The solution? Look for small practices, where the owner/ partner is giving you the time of day. She has a genuine interest inn your business model. She is keen to accompany you through your growth journey learning along with you. They are out there and, by the way, we have some excellent experience with this profile.

And there is another thing. I personally go around preaching the benefits of small and agile. We consider ourselves insurgents, out to challenge incumbent (inefficient, outdated) ways to do things. And yet, when it comes to engaging services we default to large (not exactly agile) incumbent players to help solve problems that in practice they even struggle to understand.

Lesson No. 3 – Innovating around processes instead of innovating around our products is a huge mistake.

Early in our existence there was a point where we toyed with the idea of ourselves as a bottom-up, “Community Driven” organization. We started with flat, non-hierarchical ambitions and we spent quite a bit of energy trying to devise clever ways to interact with each other and move things forward. There are a lot of merits to this approach (and the spirit behind it) and I am personally very much convinced of the potential. But the very important lesson to learn is that developing and optimizing those new processes takes A LOT of time and energy, and this is time and energy that is NOT spent making things happen around our products and our markets. We also learned that many of these processes are counter-intuitive and they require time and explanation plus a period of transition every time a new person joins the team – which is very often during the growth phase. This shaves off productivity, creates more internal friction and takes more resources away from doing our work. Managing and optimizing these processes becomes the work.

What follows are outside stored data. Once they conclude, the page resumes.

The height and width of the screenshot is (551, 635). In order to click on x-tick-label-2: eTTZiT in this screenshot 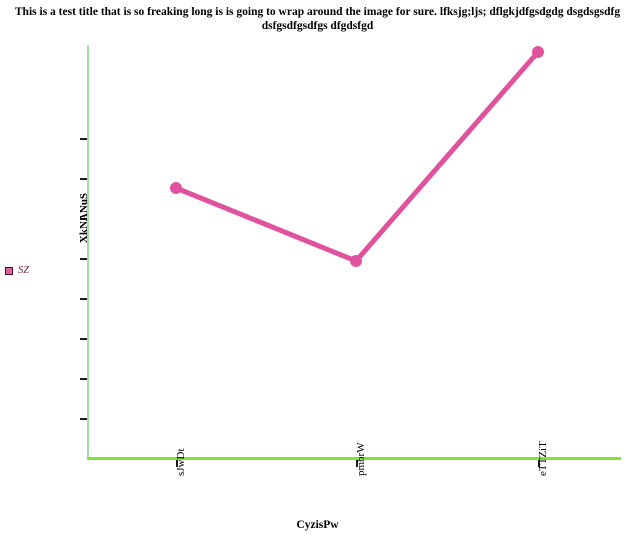, I will do `click(543, 458)`.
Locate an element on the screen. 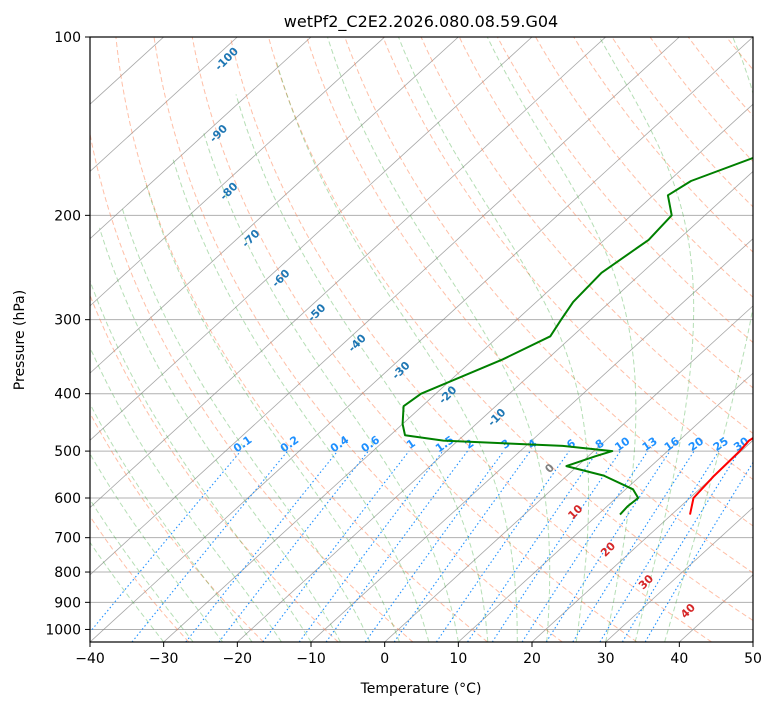 The image size is (775, 708). x-tick-label: 20 is located at coordinates (532, 659).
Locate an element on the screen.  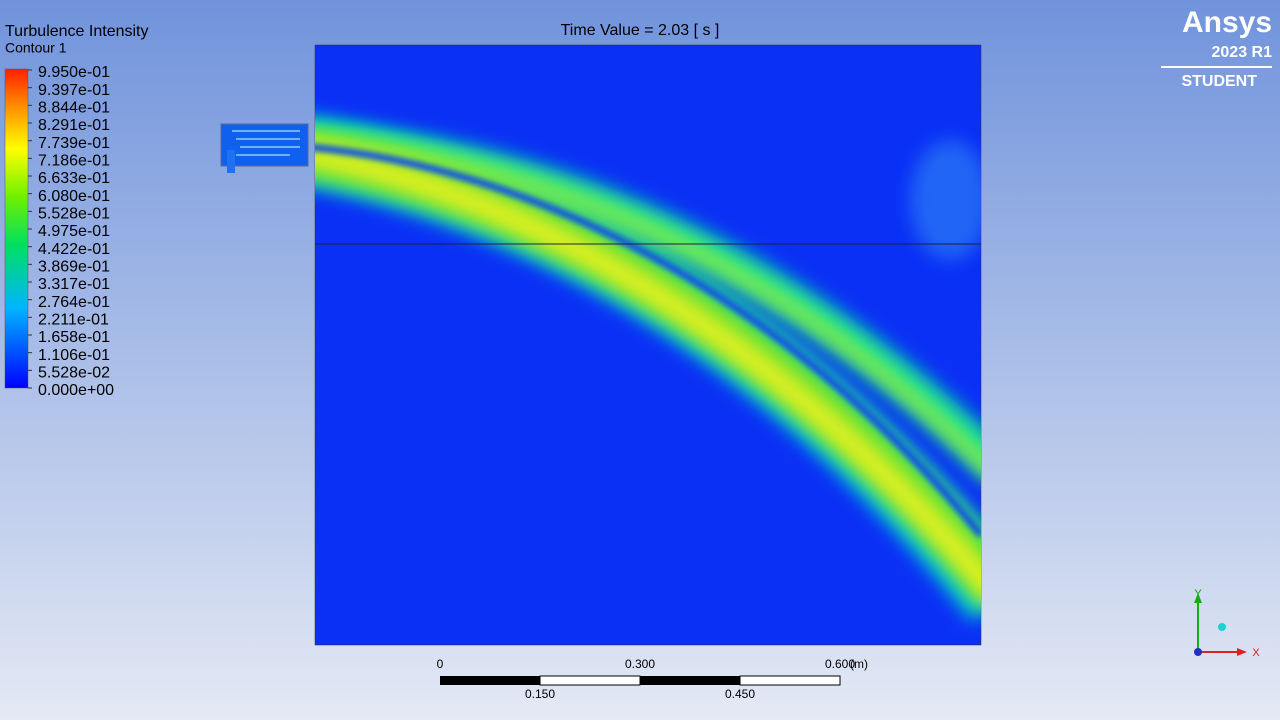
legend-label: 2.764e-01 is located at coordinates (74, 302).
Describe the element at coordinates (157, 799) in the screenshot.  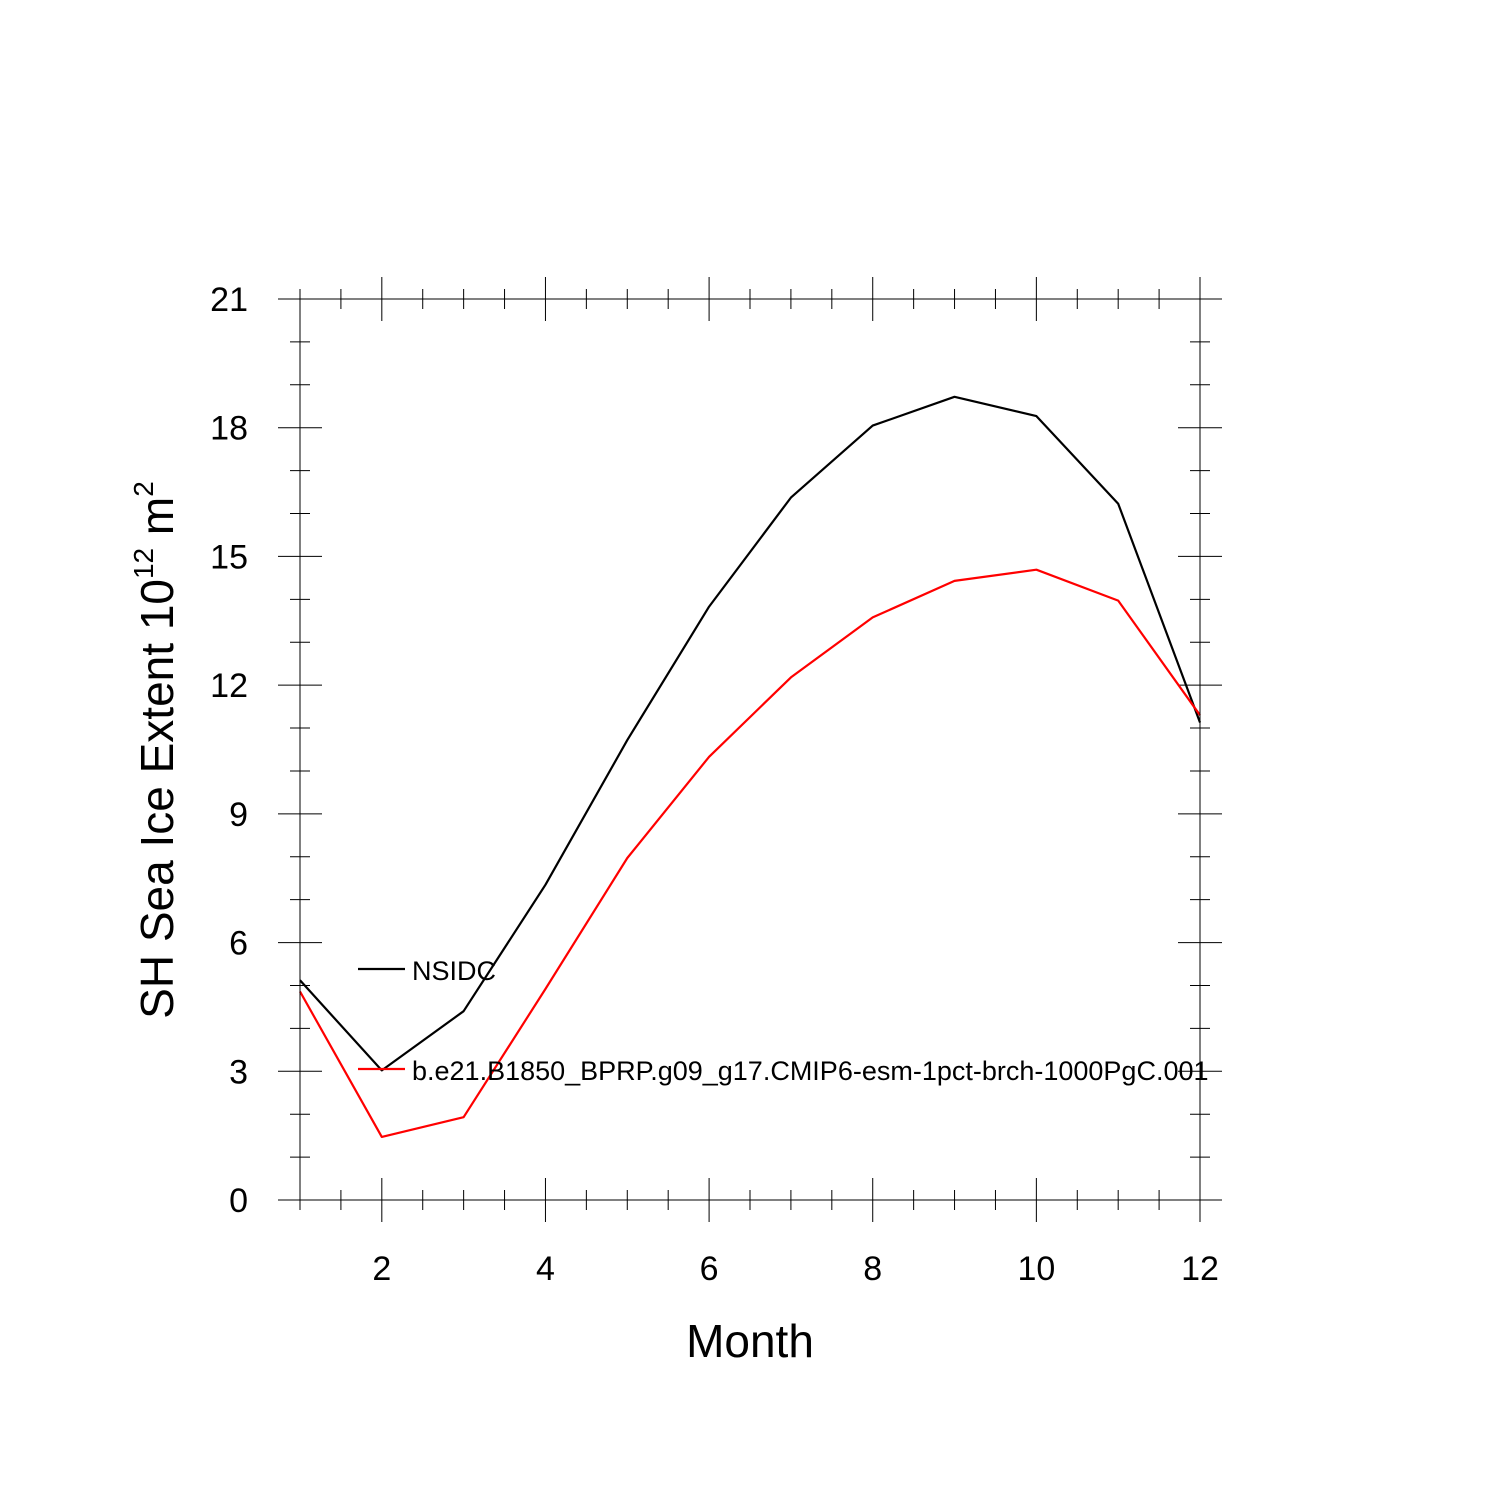
I see `y-axis-label-main: SH Sea Ice Extent 10` at that location.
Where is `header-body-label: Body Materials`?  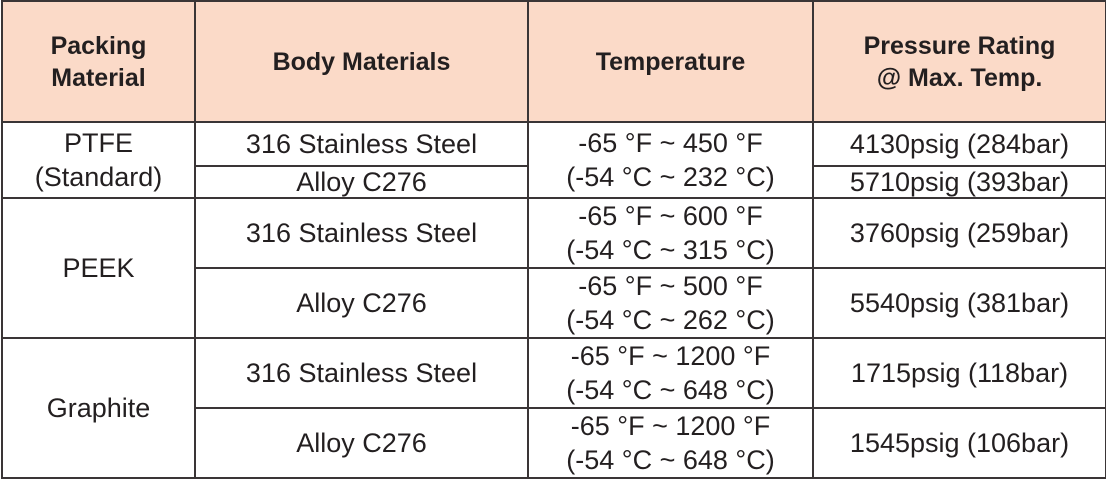 header-body-label: Body Materials is located at coordinates (362, 62).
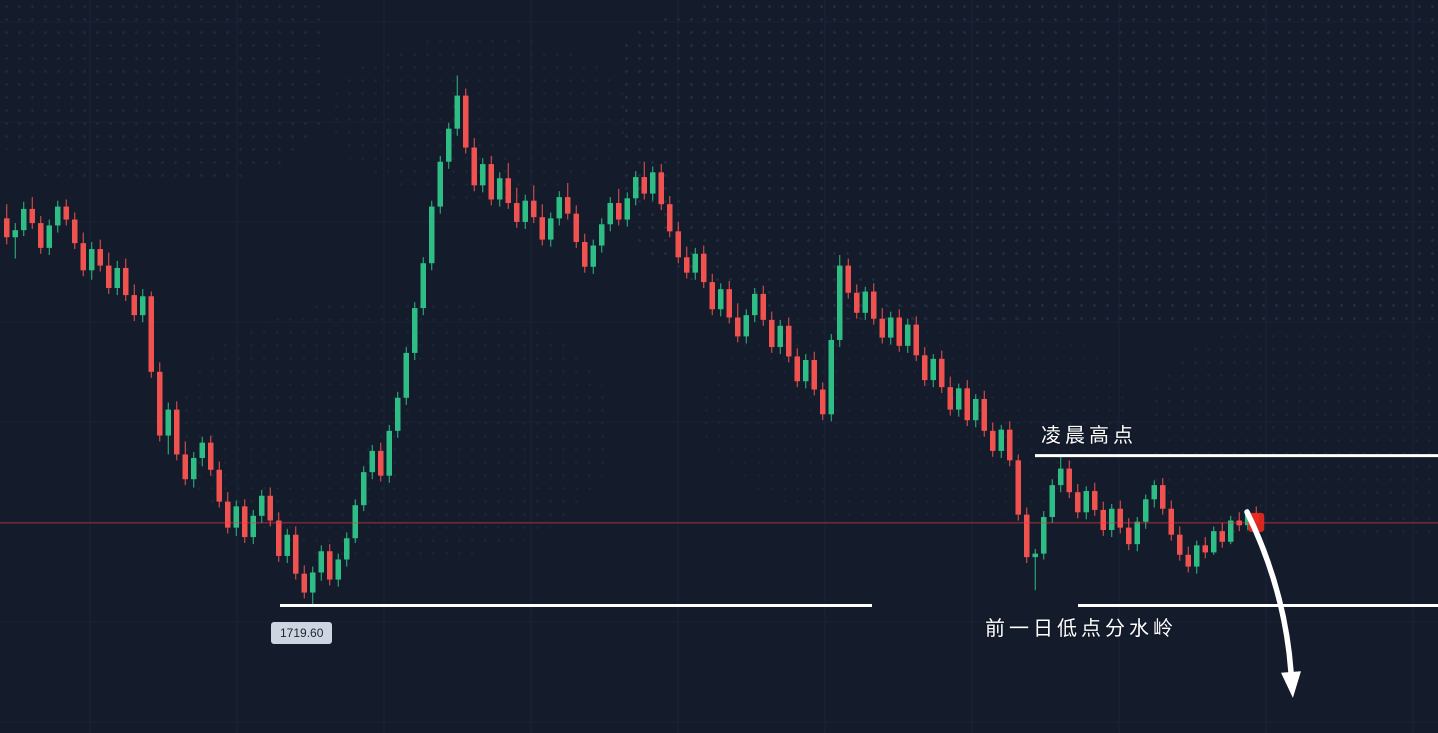  I want to click on down-arrow-head, so click(1291, 684).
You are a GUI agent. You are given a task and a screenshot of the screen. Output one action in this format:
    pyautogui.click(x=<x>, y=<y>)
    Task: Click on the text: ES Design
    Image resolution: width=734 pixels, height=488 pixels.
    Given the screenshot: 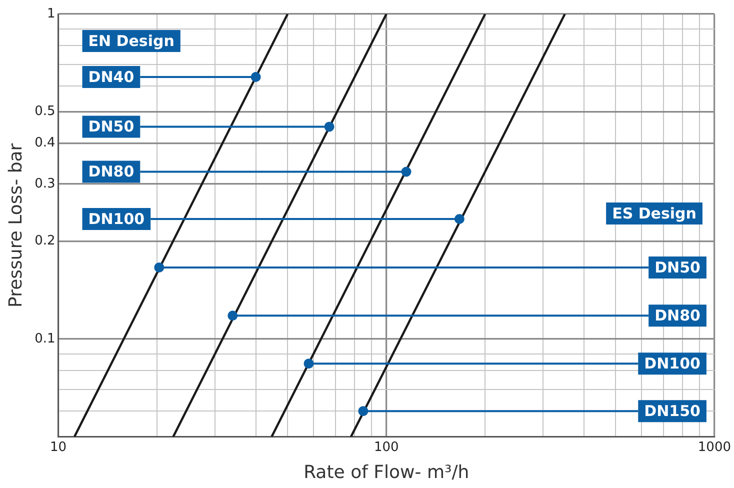 What is the action you would take?
    pyautogui.click(x=654, y=213)
    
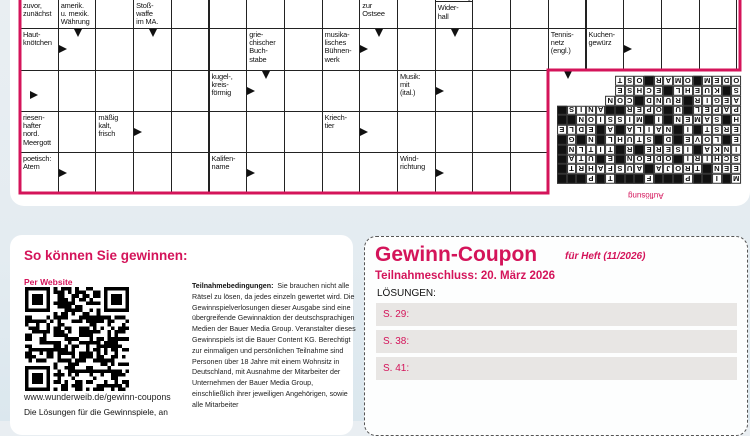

A first big step we took to fix this was adopt a traditional org structure the moment the team started growing. This came with its own set of challenges, but overall it made things a bit more predictable for everyone which helped with flow.

The big lesson here is a lesson in economics: there is only so much energy available to a team. No matter how much we love or admire the intellectual idea of “disrupting” the way teams and organizations are organized, there is no going around this basic economic fact:

It’s a zero-sum game: resources spent on navigating processes are resources not spent on making things happen in the field. Our job as an organization – and indeed the very reason we have processes – is to “drag” the blue area all the way up. That means we need processes and policies that facilitate flow, eliminate the unknown, increase predictability.